TASK DESCRIPTION: Copy every line that holds the string "navigation" from the data below.

——————————

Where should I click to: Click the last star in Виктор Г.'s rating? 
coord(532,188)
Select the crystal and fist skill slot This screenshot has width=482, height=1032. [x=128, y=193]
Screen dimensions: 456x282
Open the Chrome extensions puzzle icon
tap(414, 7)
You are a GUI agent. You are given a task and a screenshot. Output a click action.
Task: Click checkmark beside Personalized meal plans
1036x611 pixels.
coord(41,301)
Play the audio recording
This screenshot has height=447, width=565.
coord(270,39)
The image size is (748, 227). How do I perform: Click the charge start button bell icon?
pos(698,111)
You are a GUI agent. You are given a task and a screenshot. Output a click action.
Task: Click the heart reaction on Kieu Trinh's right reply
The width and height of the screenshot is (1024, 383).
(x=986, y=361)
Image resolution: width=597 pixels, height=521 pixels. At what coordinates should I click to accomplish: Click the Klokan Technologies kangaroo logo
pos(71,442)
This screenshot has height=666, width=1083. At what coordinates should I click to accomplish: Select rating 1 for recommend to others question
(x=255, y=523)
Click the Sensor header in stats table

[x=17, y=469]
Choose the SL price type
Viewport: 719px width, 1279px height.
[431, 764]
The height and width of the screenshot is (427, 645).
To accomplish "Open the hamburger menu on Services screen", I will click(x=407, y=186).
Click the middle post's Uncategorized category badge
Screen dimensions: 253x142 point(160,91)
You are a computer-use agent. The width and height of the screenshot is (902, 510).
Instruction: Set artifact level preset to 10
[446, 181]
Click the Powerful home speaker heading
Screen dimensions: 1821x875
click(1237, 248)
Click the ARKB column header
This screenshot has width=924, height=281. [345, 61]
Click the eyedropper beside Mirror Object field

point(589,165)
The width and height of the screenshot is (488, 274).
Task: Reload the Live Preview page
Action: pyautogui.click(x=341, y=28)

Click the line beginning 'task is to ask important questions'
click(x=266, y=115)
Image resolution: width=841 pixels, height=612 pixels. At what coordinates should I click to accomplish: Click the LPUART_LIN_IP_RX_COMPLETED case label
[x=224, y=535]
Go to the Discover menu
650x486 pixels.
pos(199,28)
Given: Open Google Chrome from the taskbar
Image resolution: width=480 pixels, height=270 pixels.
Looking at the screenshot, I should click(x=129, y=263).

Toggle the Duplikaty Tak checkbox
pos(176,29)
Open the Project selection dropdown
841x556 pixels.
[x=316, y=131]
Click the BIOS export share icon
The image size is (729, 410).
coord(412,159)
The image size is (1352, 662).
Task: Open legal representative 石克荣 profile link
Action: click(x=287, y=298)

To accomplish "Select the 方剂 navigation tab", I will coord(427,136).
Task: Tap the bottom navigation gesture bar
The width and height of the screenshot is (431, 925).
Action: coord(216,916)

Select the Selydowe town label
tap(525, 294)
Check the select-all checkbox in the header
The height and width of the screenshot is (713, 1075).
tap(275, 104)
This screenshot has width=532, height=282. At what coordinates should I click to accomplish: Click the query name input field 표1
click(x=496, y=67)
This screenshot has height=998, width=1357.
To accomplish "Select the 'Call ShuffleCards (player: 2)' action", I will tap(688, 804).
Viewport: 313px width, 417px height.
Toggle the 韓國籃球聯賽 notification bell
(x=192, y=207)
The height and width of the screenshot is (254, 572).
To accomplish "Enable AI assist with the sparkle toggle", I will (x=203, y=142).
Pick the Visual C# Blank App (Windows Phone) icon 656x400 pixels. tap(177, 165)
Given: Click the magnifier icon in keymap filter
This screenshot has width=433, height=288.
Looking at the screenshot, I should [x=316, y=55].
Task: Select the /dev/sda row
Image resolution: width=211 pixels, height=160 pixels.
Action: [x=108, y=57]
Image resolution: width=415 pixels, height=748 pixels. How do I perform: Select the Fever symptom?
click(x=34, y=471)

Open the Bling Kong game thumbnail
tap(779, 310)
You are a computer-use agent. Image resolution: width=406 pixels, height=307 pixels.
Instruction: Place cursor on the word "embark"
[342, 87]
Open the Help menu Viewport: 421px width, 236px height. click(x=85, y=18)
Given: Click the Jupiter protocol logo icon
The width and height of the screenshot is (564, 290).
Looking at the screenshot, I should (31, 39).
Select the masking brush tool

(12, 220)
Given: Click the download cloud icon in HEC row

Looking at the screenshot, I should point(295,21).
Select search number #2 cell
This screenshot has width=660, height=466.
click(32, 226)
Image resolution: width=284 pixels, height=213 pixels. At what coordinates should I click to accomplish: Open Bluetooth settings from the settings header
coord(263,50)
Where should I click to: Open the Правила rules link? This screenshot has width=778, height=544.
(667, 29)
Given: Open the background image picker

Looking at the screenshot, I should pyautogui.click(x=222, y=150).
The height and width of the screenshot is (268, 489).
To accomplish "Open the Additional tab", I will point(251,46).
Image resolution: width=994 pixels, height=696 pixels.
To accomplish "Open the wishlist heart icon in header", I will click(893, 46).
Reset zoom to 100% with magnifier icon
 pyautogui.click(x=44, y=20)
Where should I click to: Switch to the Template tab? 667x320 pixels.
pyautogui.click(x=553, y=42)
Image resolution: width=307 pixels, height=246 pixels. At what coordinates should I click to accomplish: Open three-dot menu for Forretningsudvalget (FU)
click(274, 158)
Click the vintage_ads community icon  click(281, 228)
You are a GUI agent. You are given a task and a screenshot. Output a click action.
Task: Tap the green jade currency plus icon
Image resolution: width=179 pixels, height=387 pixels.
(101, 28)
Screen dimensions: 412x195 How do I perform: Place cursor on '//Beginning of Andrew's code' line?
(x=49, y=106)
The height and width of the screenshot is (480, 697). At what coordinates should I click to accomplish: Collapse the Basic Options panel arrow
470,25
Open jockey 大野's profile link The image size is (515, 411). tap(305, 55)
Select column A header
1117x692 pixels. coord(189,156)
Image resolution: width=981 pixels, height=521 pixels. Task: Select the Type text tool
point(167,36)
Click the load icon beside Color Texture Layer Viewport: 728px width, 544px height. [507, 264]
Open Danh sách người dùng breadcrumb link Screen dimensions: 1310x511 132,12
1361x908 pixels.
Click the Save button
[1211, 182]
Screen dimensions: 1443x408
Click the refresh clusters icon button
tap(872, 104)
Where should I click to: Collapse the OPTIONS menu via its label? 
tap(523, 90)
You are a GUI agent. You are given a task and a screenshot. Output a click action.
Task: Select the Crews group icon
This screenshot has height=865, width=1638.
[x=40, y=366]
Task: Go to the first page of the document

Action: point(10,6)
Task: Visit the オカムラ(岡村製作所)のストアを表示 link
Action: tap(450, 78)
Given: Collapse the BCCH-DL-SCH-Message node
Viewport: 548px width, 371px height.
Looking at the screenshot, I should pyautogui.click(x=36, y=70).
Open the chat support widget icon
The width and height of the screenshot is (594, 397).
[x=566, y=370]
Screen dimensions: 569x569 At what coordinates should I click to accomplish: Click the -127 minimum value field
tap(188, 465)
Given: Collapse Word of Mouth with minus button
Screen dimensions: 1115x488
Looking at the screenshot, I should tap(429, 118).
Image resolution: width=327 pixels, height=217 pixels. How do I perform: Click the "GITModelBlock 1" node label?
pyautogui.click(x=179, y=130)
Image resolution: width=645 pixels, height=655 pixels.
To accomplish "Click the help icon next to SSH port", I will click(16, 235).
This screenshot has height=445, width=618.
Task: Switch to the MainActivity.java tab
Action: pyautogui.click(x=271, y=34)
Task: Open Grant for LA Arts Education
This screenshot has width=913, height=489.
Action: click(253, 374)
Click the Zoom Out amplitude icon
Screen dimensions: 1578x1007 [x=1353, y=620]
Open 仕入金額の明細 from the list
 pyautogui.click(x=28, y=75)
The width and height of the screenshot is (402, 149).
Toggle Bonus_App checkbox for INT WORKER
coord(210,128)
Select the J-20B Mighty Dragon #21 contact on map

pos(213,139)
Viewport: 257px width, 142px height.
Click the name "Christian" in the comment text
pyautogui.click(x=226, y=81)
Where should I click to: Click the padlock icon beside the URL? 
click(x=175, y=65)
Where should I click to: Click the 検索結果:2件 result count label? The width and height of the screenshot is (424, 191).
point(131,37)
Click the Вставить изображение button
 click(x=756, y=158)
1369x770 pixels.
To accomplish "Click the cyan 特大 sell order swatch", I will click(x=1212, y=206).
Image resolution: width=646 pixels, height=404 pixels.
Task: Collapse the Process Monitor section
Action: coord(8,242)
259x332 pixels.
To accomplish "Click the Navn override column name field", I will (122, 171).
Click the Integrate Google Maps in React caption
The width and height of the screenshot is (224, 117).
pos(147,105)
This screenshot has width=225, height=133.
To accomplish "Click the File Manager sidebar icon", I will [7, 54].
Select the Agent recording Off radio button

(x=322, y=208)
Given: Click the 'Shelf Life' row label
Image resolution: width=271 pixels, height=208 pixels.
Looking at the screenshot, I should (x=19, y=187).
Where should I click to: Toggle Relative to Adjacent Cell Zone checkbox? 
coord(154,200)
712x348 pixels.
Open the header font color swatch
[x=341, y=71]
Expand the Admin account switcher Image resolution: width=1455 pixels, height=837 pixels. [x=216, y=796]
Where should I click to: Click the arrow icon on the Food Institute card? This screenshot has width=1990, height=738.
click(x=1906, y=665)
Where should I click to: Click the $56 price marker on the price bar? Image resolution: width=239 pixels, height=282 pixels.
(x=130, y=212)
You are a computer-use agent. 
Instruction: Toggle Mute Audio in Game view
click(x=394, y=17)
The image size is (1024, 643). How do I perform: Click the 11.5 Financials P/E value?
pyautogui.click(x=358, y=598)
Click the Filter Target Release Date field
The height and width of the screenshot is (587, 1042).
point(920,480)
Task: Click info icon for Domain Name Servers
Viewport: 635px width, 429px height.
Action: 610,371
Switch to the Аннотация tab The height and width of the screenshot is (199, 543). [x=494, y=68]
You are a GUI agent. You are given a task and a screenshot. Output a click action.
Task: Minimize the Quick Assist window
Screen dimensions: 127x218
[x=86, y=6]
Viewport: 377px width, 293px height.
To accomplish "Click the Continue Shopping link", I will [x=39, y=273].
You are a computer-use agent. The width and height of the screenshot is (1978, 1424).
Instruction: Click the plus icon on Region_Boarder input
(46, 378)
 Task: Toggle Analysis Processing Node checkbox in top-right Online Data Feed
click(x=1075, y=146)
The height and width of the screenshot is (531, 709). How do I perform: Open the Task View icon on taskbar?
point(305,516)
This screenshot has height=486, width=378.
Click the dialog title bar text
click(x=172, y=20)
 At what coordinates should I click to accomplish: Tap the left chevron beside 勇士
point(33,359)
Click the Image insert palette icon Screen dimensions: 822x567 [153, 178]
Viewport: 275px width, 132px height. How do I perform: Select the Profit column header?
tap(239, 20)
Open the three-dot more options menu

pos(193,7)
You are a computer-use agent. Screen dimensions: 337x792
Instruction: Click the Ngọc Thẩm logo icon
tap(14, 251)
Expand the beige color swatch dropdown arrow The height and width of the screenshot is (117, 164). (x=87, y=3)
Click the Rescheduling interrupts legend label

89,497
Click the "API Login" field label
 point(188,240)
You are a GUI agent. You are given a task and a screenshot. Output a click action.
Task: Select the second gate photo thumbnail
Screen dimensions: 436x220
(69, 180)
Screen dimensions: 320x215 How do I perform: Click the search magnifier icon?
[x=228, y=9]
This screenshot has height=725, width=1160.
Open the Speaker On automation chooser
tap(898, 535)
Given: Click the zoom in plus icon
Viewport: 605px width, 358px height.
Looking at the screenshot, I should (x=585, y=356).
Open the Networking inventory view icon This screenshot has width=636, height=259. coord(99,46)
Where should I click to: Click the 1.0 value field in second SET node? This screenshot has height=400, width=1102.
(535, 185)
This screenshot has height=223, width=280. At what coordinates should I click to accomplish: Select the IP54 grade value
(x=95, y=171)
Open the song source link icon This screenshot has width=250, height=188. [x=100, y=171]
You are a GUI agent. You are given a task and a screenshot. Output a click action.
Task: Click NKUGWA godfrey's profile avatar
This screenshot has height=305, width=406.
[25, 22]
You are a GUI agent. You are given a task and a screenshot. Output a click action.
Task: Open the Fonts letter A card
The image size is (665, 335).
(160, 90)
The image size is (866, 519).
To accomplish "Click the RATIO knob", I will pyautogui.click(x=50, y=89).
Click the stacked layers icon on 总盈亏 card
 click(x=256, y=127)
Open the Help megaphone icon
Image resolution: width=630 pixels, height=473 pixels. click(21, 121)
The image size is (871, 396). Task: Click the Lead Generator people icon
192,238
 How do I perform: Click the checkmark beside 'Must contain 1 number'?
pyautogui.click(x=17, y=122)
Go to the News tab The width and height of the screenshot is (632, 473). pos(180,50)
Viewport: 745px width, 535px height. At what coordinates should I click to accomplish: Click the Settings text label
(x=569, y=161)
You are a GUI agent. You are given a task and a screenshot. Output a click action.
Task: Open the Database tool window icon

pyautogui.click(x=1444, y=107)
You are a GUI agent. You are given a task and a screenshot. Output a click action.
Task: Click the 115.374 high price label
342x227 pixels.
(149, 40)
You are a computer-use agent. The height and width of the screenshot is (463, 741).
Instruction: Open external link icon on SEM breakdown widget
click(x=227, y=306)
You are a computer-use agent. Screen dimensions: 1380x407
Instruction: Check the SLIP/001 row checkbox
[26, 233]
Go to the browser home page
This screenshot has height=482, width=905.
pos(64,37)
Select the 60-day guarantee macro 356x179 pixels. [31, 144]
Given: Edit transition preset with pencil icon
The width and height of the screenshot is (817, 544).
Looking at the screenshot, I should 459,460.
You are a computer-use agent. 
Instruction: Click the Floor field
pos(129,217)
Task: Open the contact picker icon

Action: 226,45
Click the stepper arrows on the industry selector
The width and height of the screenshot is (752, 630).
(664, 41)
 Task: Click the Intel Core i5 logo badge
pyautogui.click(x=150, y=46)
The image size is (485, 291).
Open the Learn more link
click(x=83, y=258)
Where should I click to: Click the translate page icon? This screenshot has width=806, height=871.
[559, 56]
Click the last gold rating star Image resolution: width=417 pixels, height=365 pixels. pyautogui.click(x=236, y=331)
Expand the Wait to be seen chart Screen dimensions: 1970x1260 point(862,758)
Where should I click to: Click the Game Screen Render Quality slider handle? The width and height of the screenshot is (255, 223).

——————————

REPLY:
To accomplish "Select the 方剂 navigation tab", I will coord(427,136).
Task: Tap the bottom navigation gesture bar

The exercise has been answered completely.